## START TEXT EXTRACT

Friday, October 12, 2012

Now that's the way you tell em, Joe!

That was one gratifying BEATDOWN by Biden last night on that fool Paul Ryan. I sure hope a lot more people are fired up like I am after watching that, and the biggest reason is because we finally saw lying supply-siders get exposed as the frauds that they are.

I wasn't the only guy happy with it. Matt Taibbi continues his run as the finest journalist in America by backing Biden's tactics, and further exposes the emptiness of Romney/Ryan's plans.
Think about what that means. Mitt Romney is running for president – for president! – promising an across-the-board 20 percent tax cut without offering any details about how that's going to be paid for. Forget being battered by the press, he and his little sidekick Ryan should both be tossed off the playing field for even trying something like that. This race for the White House, this isn't some frat prank. This is serious. This is for grownups, for God's sake....

Sometimes in journalism I think we take the objectivity thing too far. We think being fair means giving equal weight to both sides of every argument. But sometimes in the zeal to be objective, reporters get confused. You can't report the Obama tax plan and the Romney tax plan in the same way, because only one of them is really a plan, while the other is actually not a plan at all, but an electoral gambit.

## END TEXT EXTRACT
## START SUPPLIED RECORDS

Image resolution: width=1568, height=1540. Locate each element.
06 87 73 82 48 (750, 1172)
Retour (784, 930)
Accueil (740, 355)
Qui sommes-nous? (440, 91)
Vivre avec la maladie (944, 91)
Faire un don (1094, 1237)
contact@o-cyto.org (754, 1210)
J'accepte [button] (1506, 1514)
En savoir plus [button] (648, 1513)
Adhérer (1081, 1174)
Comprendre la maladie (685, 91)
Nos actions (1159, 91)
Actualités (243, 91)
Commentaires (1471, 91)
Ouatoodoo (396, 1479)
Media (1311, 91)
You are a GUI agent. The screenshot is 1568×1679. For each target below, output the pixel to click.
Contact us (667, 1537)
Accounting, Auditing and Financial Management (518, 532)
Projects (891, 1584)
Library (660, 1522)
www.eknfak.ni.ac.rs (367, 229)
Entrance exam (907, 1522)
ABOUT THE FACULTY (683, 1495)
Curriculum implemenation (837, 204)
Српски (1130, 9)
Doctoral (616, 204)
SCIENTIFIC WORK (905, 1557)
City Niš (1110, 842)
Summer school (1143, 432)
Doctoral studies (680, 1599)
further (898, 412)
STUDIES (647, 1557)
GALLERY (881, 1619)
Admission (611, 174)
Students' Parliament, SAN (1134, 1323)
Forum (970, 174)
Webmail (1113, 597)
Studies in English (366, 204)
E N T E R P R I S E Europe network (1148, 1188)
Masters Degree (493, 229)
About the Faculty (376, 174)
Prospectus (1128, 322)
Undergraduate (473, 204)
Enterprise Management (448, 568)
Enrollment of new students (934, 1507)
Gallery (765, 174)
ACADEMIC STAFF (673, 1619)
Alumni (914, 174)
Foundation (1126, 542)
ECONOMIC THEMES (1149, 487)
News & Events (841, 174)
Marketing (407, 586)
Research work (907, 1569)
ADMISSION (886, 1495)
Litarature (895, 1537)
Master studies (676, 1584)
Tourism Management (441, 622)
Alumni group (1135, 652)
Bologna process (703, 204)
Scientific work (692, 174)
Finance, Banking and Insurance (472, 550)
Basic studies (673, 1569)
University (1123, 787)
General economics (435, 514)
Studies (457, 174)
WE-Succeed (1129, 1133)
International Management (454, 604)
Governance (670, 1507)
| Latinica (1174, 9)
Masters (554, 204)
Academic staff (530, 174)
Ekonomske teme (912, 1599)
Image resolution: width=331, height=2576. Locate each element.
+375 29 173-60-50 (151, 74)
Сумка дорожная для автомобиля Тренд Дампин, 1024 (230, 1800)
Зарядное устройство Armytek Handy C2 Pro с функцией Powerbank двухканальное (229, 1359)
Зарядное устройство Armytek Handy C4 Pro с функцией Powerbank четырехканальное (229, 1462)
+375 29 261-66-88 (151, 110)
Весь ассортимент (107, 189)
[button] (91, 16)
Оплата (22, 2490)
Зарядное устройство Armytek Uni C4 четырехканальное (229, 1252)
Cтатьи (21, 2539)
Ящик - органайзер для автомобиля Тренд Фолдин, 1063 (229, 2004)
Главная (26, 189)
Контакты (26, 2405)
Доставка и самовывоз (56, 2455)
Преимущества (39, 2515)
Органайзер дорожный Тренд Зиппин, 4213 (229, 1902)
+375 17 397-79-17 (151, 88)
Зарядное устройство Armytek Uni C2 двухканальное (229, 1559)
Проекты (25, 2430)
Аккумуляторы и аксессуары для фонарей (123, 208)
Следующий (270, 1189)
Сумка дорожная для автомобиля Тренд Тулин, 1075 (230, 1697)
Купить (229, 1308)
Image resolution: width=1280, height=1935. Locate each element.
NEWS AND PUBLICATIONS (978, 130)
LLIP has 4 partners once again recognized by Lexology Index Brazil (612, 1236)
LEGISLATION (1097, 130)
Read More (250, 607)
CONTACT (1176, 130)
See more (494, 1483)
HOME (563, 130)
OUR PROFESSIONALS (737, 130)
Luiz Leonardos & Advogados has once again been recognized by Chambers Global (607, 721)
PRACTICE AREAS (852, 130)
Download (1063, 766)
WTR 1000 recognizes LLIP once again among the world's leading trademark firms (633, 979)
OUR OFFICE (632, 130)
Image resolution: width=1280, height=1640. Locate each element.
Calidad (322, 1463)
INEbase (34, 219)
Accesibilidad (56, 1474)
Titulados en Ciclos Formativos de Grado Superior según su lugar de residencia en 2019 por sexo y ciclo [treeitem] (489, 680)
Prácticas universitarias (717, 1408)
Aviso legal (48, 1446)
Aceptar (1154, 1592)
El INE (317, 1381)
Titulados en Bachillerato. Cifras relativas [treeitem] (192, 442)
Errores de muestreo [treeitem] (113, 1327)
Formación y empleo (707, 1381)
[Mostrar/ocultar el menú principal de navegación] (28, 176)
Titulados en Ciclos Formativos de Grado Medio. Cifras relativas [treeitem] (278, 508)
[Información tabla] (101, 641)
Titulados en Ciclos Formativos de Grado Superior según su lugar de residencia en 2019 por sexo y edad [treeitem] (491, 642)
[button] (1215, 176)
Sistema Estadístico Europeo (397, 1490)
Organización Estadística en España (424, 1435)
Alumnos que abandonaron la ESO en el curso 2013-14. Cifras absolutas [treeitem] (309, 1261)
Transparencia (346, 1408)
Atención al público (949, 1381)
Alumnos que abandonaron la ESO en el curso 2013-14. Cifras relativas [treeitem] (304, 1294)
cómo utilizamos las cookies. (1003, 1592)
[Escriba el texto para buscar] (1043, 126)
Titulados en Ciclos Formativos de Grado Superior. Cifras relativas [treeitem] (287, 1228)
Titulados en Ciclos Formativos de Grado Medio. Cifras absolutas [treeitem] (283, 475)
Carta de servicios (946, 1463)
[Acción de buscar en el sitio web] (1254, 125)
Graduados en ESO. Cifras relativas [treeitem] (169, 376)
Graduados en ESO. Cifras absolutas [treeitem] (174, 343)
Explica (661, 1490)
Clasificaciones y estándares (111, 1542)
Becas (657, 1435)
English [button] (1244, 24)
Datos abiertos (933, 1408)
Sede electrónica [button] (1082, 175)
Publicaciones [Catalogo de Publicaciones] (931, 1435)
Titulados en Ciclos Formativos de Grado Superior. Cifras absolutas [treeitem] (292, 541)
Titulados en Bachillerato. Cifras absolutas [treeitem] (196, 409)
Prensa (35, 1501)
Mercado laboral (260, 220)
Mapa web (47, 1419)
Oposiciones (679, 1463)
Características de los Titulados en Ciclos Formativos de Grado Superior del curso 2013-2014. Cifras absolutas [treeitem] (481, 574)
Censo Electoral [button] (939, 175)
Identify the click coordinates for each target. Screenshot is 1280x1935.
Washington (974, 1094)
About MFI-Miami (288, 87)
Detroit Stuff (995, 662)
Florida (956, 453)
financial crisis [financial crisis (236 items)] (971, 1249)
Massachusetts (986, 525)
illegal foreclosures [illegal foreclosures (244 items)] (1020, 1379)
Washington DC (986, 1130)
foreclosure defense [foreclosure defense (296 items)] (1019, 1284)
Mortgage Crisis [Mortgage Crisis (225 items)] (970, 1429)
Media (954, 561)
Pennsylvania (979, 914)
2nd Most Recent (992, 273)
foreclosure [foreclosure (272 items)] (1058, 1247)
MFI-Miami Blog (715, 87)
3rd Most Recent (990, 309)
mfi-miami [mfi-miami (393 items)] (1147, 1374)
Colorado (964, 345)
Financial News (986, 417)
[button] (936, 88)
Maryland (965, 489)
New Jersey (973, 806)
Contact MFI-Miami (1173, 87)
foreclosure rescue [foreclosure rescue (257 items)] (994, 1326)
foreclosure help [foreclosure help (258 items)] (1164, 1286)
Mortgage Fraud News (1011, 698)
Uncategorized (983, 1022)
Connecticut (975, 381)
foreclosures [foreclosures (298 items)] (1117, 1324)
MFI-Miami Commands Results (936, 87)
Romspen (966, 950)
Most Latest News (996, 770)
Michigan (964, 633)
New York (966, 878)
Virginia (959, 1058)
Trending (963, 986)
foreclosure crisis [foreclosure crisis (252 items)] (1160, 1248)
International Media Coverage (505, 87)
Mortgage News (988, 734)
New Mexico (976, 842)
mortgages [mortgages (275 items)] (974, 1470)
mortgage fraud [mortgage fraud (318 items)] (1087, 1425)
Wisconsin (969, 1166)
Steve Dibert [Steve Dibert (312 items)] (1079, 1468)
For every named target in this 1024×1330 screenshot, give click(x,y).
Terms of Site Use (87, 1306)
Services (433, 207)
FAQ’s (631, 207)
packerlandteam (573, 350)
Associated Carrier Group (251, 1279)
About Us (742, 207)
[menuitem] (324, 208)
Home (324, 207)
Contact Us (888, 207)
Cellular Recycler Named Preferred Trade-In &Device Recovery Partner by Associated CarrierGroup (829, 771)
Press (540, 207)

## END SUPPLIED RECORDS

__WHAT TO DO__
A. In the blog post about Biden's debate performance, what size of across-the-board tax cut does the quoted passage say Mitt Romney is promising?
B. Extend the blog post about Biden's debate performance, picking up right after its final sentence.

__PER-TASK ANSWERS__
A. A 20 percent tax cut.

B.
The Romney/Ryan ticket decided, with incredible cynicism, that that they were going to promise this massive tax break, not explain how to pay for it, and then just hang on until election day, knowing that most of the political press would let it skate, or at least not take a dump all over it when explaining it to the public. Unchallenged, and treated in print and on the air as though it were the same thing as a real plan, a 20 percent tax cut sounds pretty good to most Americans. Hell, it sounds good to me.

The proper way to report such a tactic is to bring to your coverage exactly the feeling that Biden brought to the debate last night: contempt and amazement. We in the press should be offended by what Romney and Ryan are doing – we should take professional offense that any politician would try to whisk such a gigantic lie past us to our audiences, and we should take patriotic offense that anyone is trying to seize the White House using such transparently childish and dishonest tactics.
Some (tightie-righties) may complain about the tone that Biden gave, openly mocking and confronting Ryan when Pau-LIE would try to throw out one of his numerous deceptions. I say fuck that. Respect is something that is earned, not given, and when someone is throwing out factless crap to your face, the proper reaction is mockery and humiliation, to show innocent bystanders what a dimwit this person really is. This keeps the bystanders from being confused and potentially tricked by snake oil salesmen like this.

It was offensive to hear Paul Ryan try to say Social Security is "bankrupt," when Social Security's own report says it can pay full benefits for the next 20 years without any changes at all. After that time, there would have to be cuts to keep it going...for the next 50 years.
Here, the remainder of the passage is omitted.